That's wrong. Even he (Cohler) knows that's wrong (at least now he does, thanks to Tony Pay). He has since revised his "vibrato" article so it does not make that claim anymore (I assume that's where you got that statement from). The revised article still has some errors in the physics section, including one I brought to his attention, but it is better now. If you really want to know how your instrument works, read Arthur Benade's book Fundamentals of Musical Acoustics (or one of the many other reputable references on the subject).
As long as we're talking about a periodic waveform (as a clarinet would produce), it's not physically possible (or, more precisely, not mathematically possible) for the fundamental of a note to be "out of tune" with the note's overtones. Overtones (also known as harmonics or partials) are *always* perfect integer multiples of the fundamental frequency.

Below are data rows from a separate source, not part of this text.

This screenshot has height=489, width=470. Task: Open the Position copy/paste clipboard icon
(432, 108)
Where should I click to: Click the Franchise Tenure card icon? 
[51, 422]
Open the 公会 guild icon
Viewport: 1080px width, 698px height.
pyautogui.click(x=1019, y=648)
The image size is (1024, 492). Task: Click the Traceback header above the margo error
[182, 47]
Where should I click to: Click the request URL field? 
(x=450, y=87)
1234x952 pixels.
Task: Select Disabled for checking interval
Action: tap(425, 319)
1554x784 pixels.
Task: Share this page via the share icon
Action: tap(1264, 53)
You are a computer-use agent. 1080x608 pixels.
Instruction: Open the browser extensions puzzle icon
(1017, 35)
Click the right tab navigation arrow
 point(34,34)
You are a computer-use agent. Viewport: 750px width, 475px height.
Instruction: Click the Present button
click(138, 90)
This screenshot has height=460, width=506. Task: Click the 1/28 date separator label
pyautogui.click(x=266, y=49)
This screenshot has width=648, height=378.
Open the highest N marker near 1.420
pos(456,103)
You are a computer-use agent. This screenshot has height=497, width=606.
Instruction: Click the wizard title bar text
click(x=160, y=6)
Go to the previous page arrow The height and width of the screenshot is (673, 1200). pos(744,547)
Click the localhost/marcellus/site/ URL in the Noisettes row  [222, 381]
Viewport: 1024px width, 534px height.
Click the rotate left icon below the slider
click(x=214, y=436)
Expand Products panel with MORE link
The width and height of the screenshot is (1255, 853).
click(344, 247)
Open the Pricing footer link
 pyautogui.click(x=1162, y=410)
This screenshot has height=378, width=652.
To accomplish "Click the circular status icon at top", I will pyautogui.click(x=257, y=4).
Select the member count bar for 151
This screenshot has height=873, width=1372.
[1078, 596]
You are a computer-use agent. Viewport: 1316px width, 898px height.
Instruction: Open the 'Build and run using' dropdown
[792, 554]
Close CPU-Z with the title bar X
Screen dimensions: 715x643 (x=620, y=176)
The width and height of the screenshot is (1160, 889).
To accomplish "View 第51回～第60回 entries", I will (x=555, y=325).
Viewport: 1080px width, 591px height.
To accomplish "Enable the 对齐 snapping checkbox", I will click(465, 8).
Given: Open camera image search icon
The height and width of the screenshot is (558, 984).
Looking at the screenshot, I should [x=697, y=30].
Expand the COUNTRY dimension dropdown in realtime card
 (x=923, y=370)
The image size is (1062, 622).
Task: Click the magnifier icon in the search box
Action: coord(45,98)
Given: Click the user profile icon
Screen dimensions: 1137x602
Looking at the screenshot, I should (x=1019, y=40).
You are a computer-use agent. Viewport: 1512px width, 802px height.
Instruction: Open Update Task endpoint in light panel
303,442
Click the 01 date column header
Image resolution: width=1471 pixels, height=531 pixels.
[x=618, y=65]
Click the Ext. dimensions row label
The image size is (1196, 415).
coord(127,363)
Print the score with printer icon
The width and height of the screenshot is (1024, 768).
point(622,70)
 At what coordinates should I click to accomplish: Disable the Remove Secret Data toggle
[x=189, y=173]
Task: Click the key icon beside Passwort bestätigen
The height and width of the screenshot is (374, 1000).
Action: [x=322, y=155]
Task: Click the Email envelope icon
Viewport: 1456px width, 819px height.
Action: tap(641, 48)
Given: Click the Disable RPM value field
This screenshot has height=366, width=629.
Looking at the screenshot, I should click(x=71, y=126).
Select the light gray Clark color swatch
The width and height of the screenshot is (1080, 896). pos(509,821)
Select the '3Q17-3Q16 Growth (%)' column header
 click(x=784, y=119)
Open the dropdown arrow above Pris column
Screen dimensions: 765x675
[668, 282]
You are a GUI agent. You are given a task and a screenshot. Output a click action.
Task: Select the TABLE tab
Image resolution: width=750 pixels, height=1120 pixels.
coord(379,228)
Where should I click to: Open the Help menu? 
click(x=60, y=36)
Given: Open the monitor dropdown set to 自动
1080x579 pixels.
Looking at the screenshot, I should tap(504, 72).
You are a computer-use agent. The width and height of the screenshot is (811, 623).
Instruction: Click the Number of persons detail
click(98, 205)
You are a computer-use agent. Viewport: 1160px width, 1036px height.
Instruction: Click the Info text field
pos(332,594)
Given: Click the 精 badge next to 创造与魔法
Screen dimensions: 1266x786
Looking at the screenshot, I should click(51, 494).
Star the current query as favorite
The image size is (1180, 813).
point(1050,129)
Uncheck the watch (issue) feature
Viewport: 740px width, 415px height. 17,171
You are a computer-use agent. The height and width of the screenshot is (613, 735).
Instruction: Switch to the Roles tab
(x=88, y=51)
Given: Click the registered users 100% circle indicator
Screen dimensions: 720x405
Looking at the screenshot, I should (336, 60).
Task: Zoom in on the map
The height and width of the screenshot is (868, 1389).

The sum of the fundamental and overtones of a periodic function (or signal) is called the "Fourier series" of that function. All real-world periodic signals can be broken down into corresponding Fourier series.
See http://www.e-dsp.com/8/ for a nice explanation with few mathematical details.
What IS possible (and indeed happens) is that the clarinet itself does not happen to resonate one or more of these partials strongly enough to make the note "ring true," because the resonant frequencies of the instrument don't match up with the frequencies of the partials--the partials aren't out of tune, the clarinet just won't resonate them all properly. Resonance fingerings can fix this because they change the resonance characteristics of the instument (in fact, that's what all fingerings do--change the resonance response of the instrument).
But PLEASE don't say that the fundamental and overtones are out of tune with each other. That doesn't happen with periodic waveforms!
Post Edited (2008-11-18 06:39)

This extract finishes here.